Liturgy and Parish Liaison

This Sunday's Word - Social Justice Sunday

Jesus said to the Pharisees: 'There was a rich man who used to dress in purple and fine linen and feast magnificently every day. And at his gate there lay a poor man called Lazarus, covered with sores, who longed to fill himself with the scraps that fell from the rich man's table. Dogs even came and licked his sores. Now the poor man died and was carried away by angels to the bosom of Abraham. The rich man also died and was buried…' (Luke 16:19-31)

"Maybe the reason this Gospel-story has become so famous is its extraordinary attention to detail; the regal colours of Dives' clothes, his exquisite tableware and fine dining. It all conjures up a vivid picture. At the same time Lazarus' world is equally well described. Begging at the gate, Lazarus' only companions are the dogs and his sores. Even giving names to both these characters adds to the power of the parable. These people are not just a rich man and a beggar. They are Dives and Lazarus, well-known to everyone in the village. All these years later they are well known to us too. Not the actual characters, of course, upon whom the story could be based, but all the Lazarus' and Dives' in our own villages. It is an important task for us to decide which one of these characters we think we are.

Recently the United Nations published a paper which creatively described the world as a village of 100 people. Staying consistent with the international statistics the United Nations tells us that our global village looks like this. There are 57 Asians, 21 Europeans, 14 North Americans, 8 Africans, 4 South Americans and an assortment fills up the final four places. There are 52 women and 48 men of whom only 30 are fair-skinned and 70 are dark-skinned. 91 are heterosexual while nine are gay.
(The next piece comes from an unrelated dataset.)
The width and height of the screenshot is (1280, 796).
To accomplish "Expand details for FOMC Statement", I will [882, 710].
Only one of us has a University education and yet six people in our village own 64% of our town's wealth and all of them are Americans. 80 people live in substandard housing without electricity, clean water and sewerage. 70 of us cannot read and 50 suffer from malnutrition.
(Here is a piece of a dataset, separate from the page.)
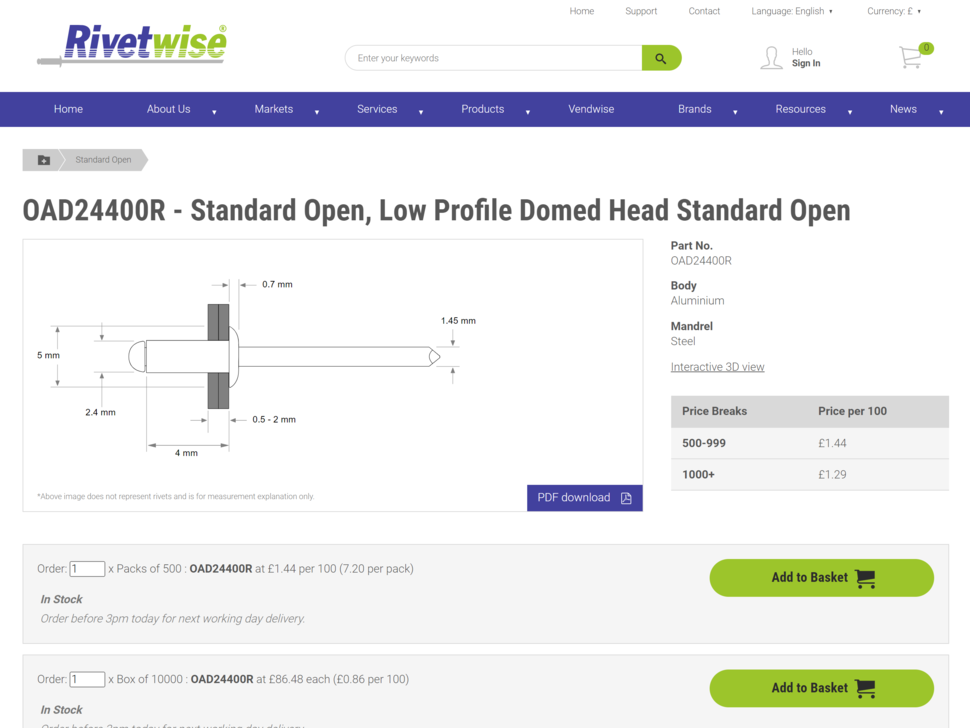Expand the Language: English dropdown
Screen dimensions: 970x728
(x=792, y=11)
This village analysis sorts out very quickly who Lazarus and Dives are in our world. As hard as life is for some of us and as much as we struggle financially, we are, comparatively, dressed in purple robes and feasting off fine linen.

The UN report goes on to say that 1.2 billion people live on $1.50 a day or less. And while we might be personally very generous in assisting the poor in a variety of ways, our Dives-like countries are not. Australia only gives $98 per person per year to aid third world development. Canada gives $108, the UK gives $112 and the USA's third world development budget is just $67 per person per year. And for all the moral scorn sometimes heaped upon Scandinavia, Denmark is the most generous country in the world, giving $649 per capita last year.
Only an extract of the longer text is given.